### Extract
Ten years ago, Alexandra Fuller wrote an acclaimed memoir about her Seventies childhood in the country formerly known as Rhodesia.
That “Awful Book”, as her mother calls it (the actual title, never to be mentioned in the family, is Don’t Let’s Go to the Dogs Tonight), pitched the colonial world of Fuller’s anachronistic parents – described here as a “make-believe place trapped forever in the celluloid of another time” – against Africa’s emerging liberation.
Cocktail Hour Under the Tree of Forgetfulness, a sequel to the “Awful Book”, focuses on Fuller’s adored and defiant mother, the self-proclaimed Nicola Fuller of Central Africa, who always wanted to lead a life worthy of fabulous literature.
Nicola Fuller, who prides herself on being “one million per cent” Scottish, was raised in Fifties Kenya (pronounced Keenya). Her childhood world was seen “from between the ears of a horse”, while the adult world was seen from the bottom of a glass.

### Activity
Please give the actual title of the memoir that Alexandra Fuller's mother calls the "Awful Book," according to the book review above.

### Data shown
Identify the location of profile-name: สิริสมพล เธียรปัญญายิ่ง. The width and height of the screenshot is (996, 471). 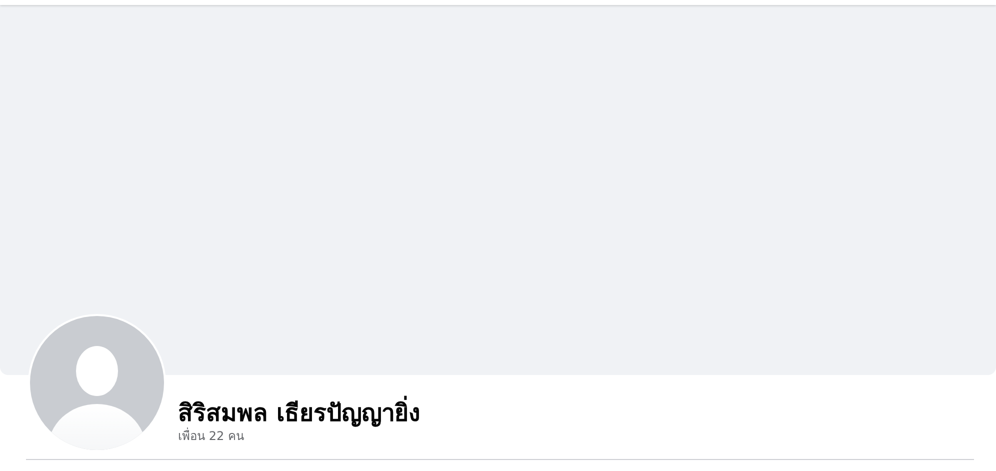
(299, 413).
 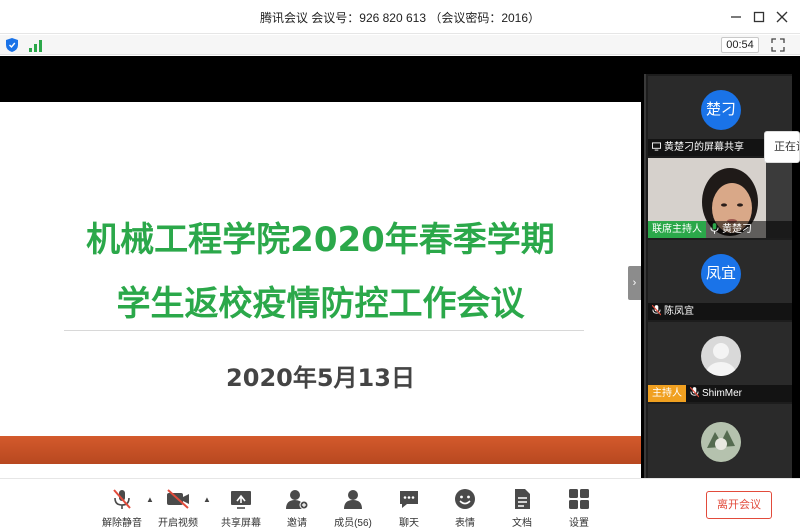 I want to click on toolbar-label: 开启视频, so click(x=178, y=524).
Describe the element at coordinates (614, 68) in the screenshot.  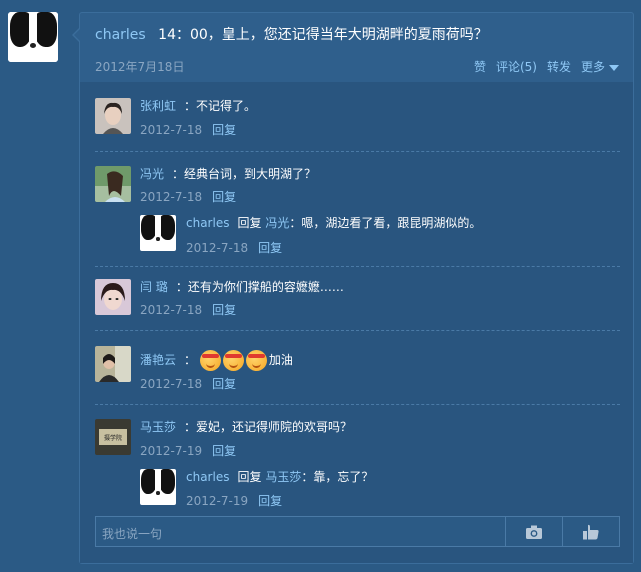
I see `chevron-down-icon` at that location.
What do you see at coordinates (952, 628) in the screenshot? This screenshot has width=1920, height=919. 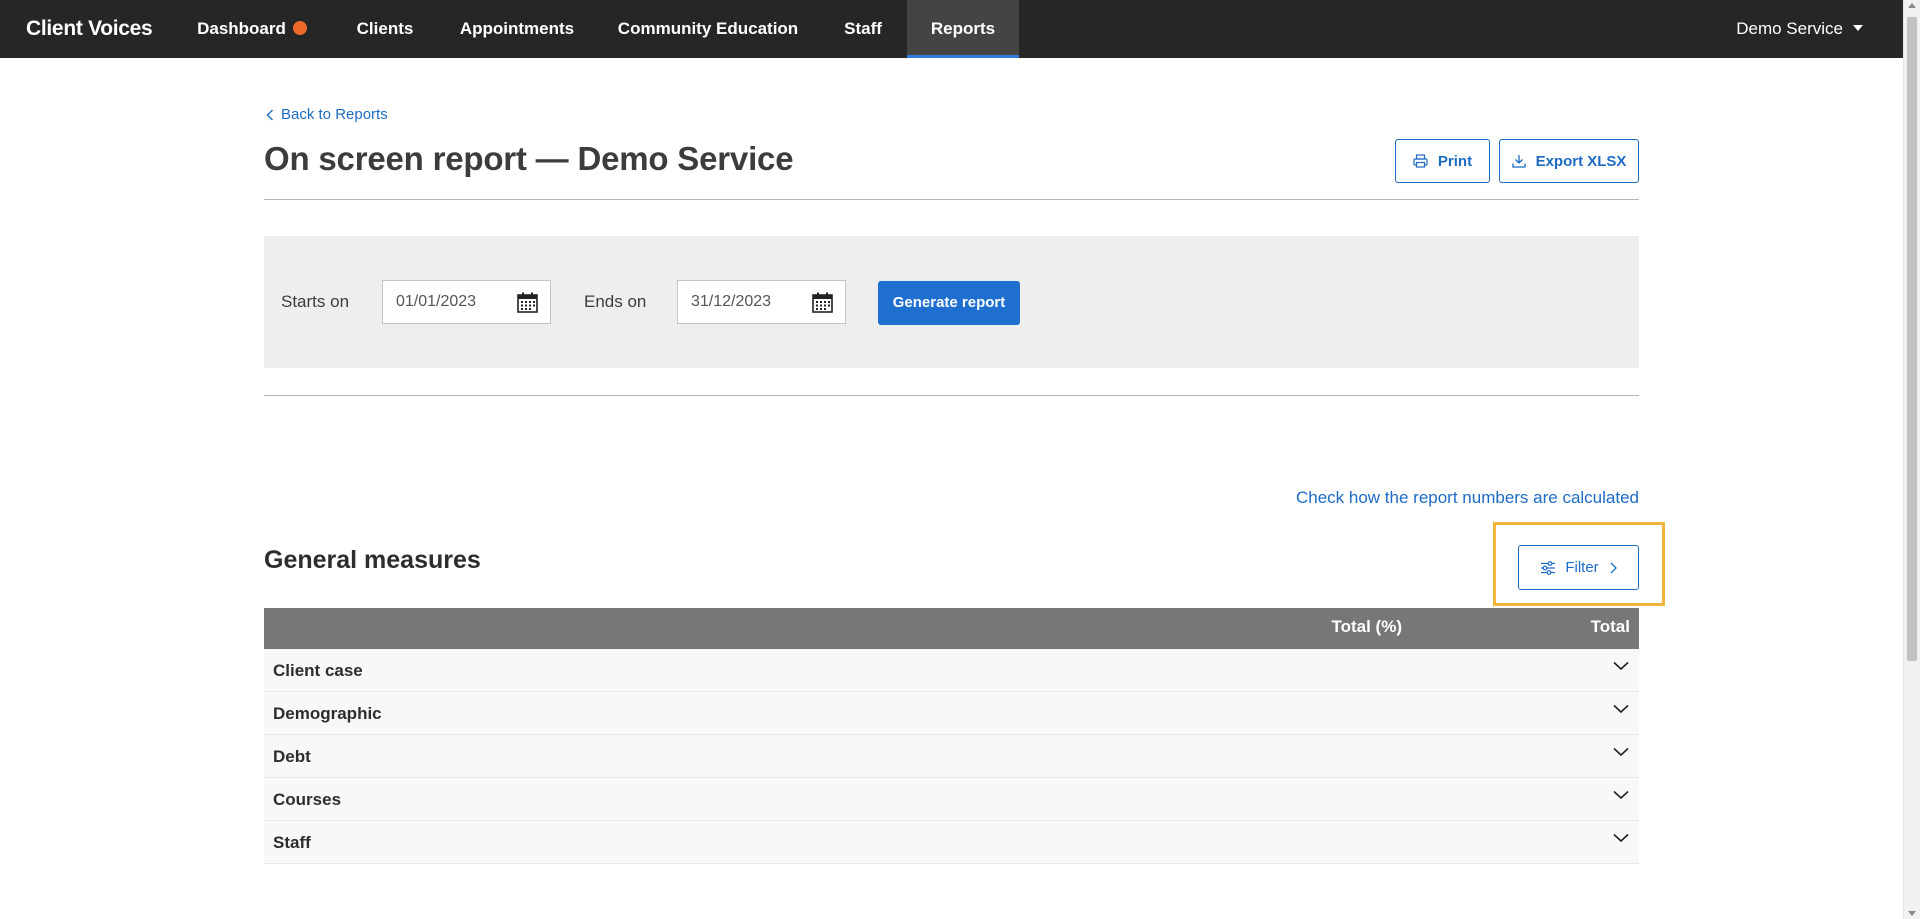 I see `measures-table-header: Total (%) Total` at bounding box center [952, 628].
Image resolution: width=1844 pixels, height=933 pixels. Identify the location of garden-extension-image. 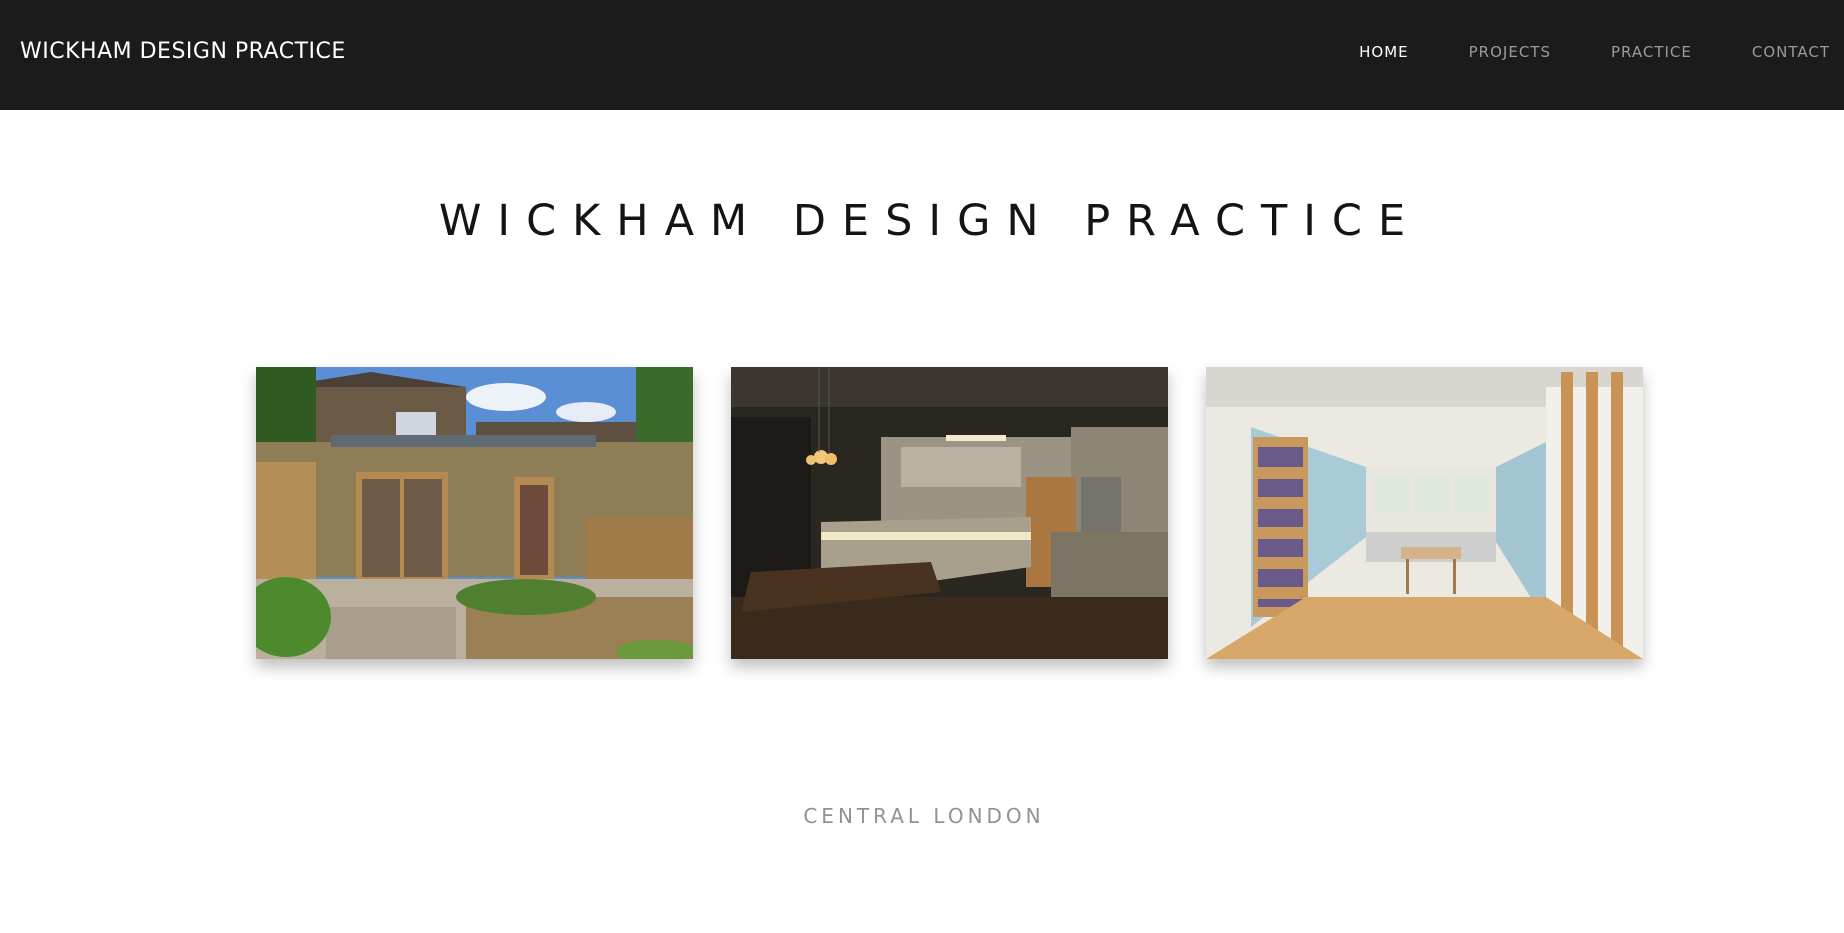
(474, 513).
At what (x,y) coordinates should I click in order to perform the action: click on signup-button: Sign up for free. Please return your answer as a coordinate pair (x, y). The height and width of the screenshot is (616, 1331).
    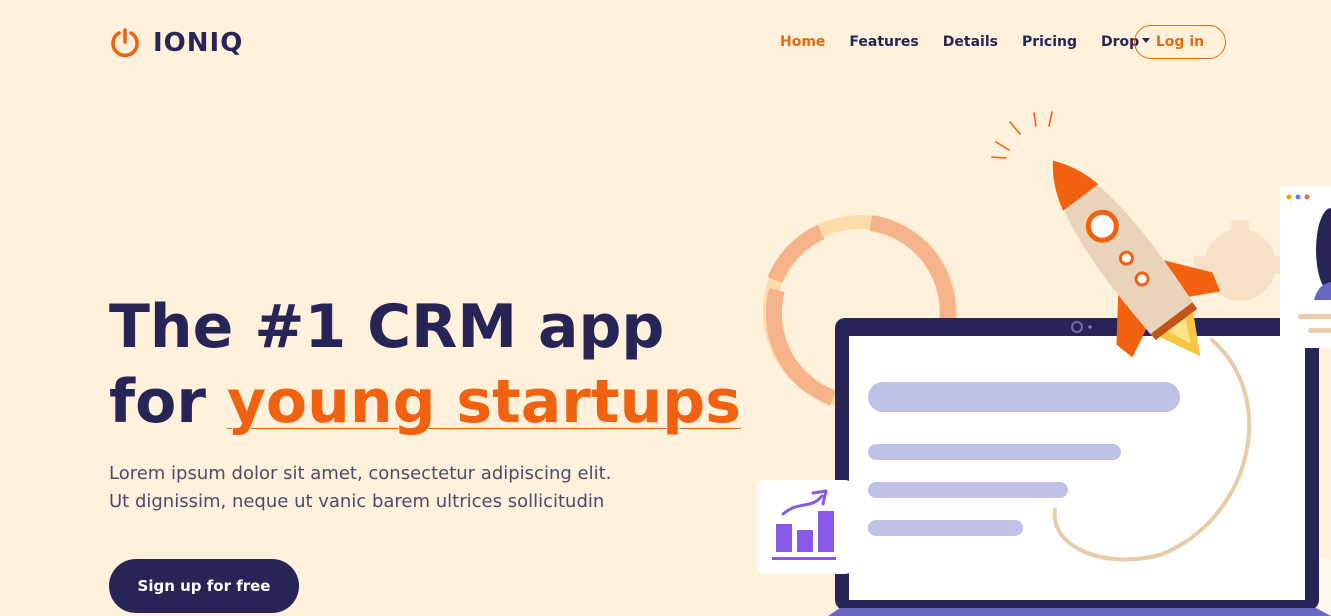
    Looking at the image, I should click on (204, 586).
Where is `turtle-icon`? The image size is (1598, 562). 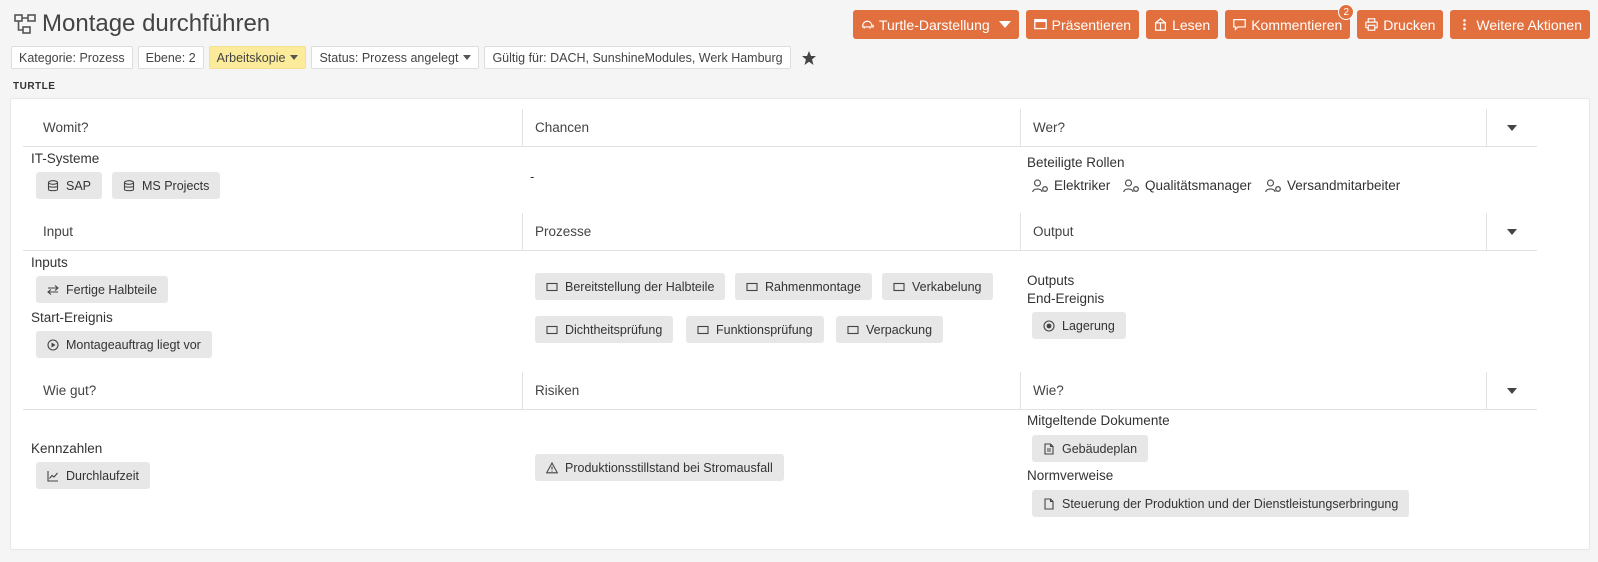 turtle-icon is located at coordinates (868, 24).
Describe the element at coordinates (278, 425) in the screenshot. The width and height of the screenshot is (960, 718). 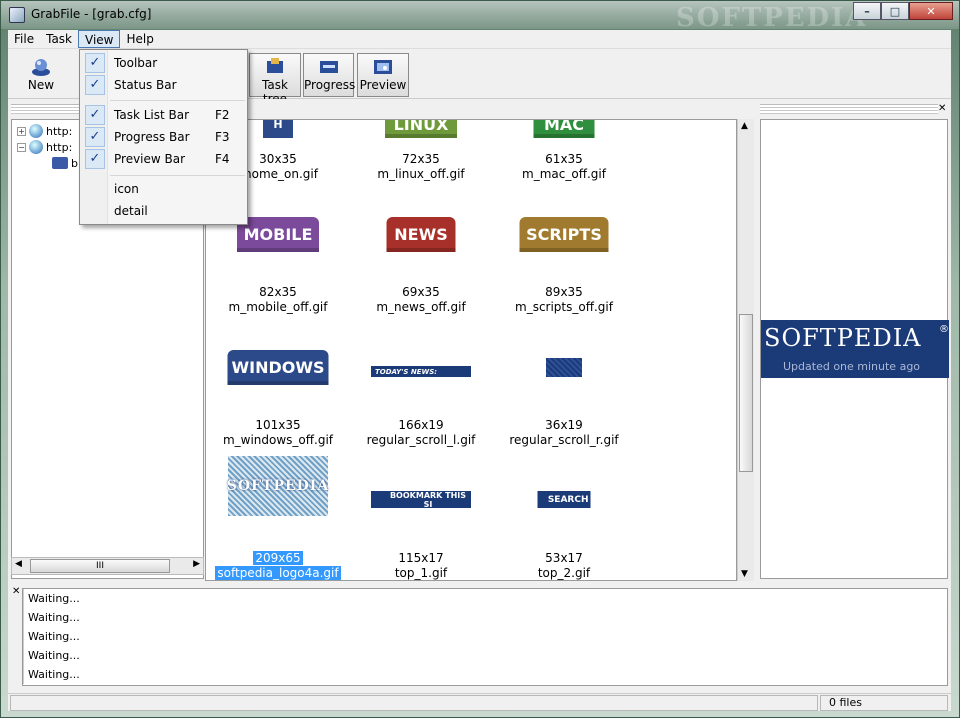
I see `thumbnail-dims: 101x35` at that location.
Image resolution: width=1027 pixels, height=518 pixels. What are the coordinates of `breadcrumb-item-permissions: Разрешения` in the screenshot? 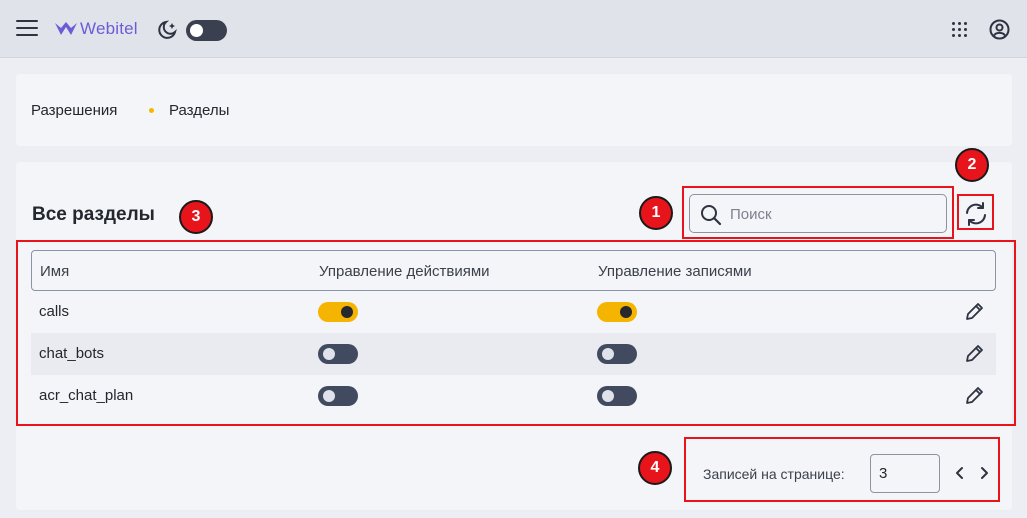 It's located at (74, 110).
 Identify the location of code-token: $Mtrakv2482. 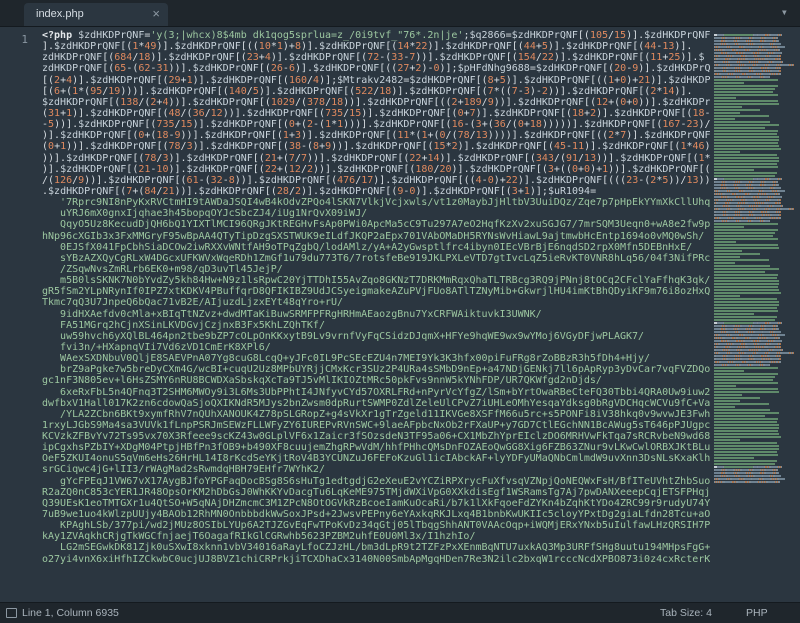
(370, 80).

### Exercise answer
Don't Let's Go to the Dogs Tonight